::: Provided data :::

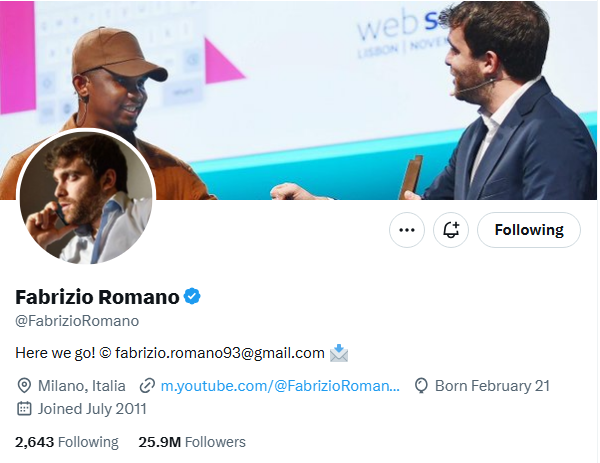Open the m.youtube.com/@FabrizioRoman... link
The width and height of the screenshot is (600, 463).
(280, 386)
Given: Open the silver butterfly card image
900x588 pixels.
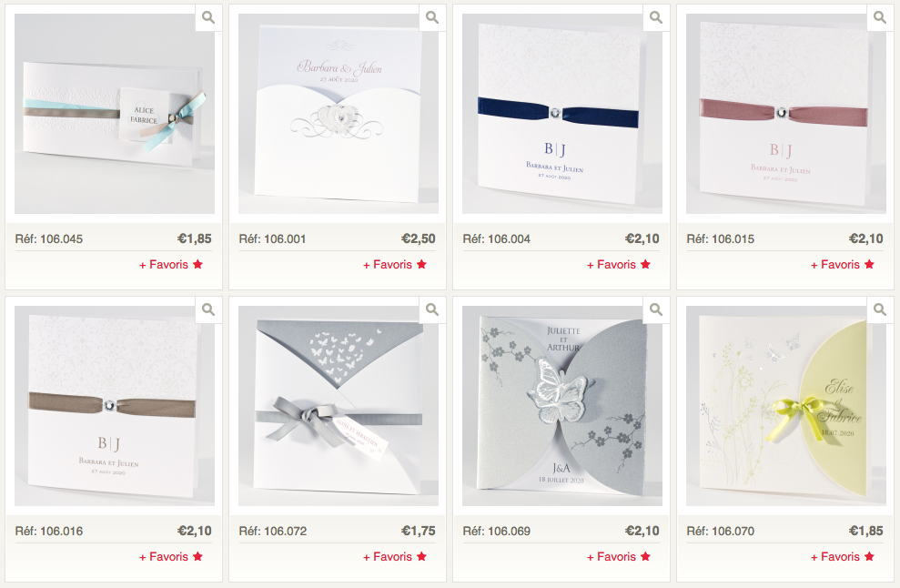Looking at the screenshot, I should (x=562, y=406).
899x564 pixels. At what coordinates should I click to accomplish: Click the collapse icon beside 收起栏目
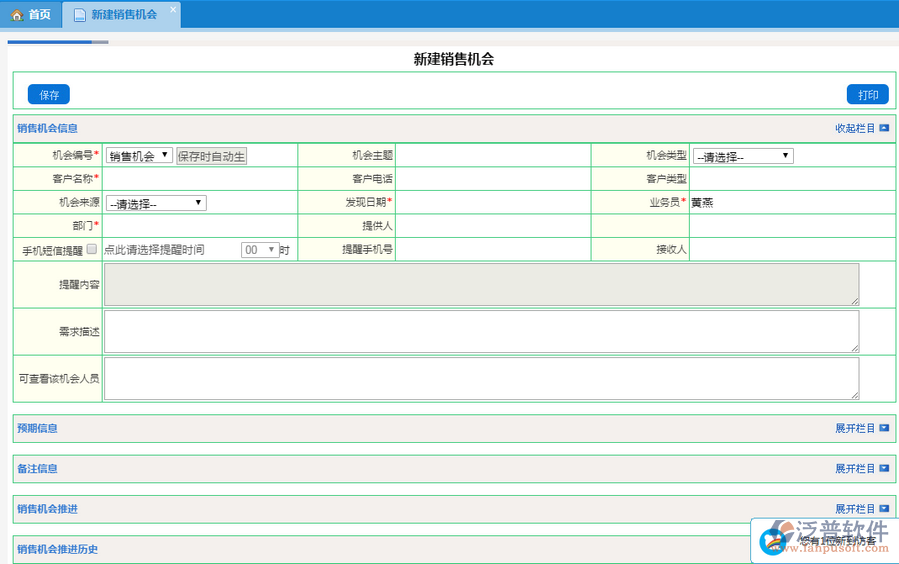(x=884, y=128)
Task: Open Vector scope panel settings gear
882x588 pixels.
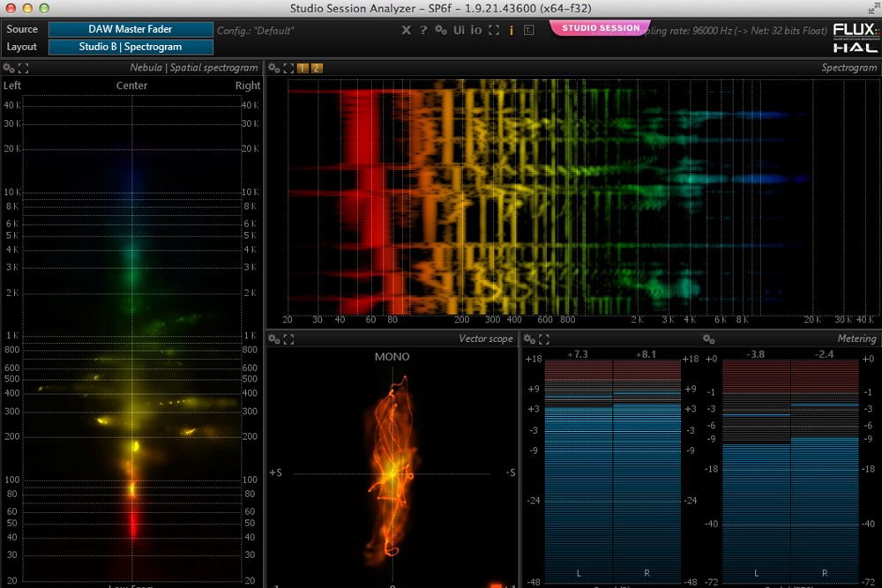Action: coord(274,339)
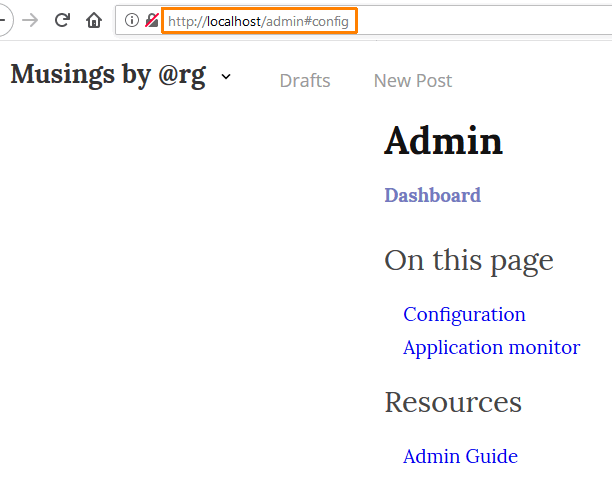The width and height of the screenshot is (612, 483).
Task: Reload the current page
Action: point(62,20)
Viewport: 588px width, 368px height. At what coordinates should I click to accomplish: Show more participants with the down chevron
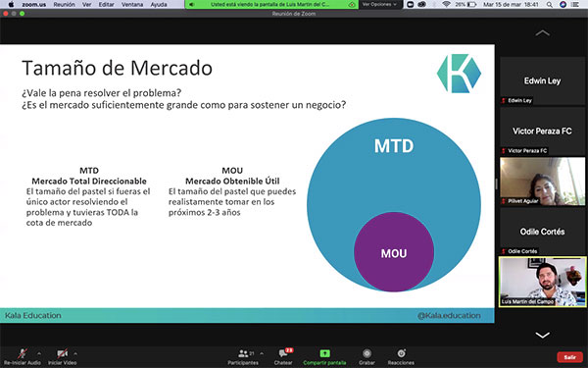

:::

[Work item] Every line from the one that contains "Task: Open Vector scope panel settings gear" through the end of the records above is to be reproduced exactly; no picture goes in the copy.

[Completed exercise]
Task: Open Vector scope panel settings gear
882x588 pixels.
Action: coord(274,339)
The width and height of the screenshot is (612, 483).
Task: Reload the current page
Action: point(62,20)
Viewport: 588px width, 368px height. At what coordinates should I click to accomplish: Show more participants with the down chevron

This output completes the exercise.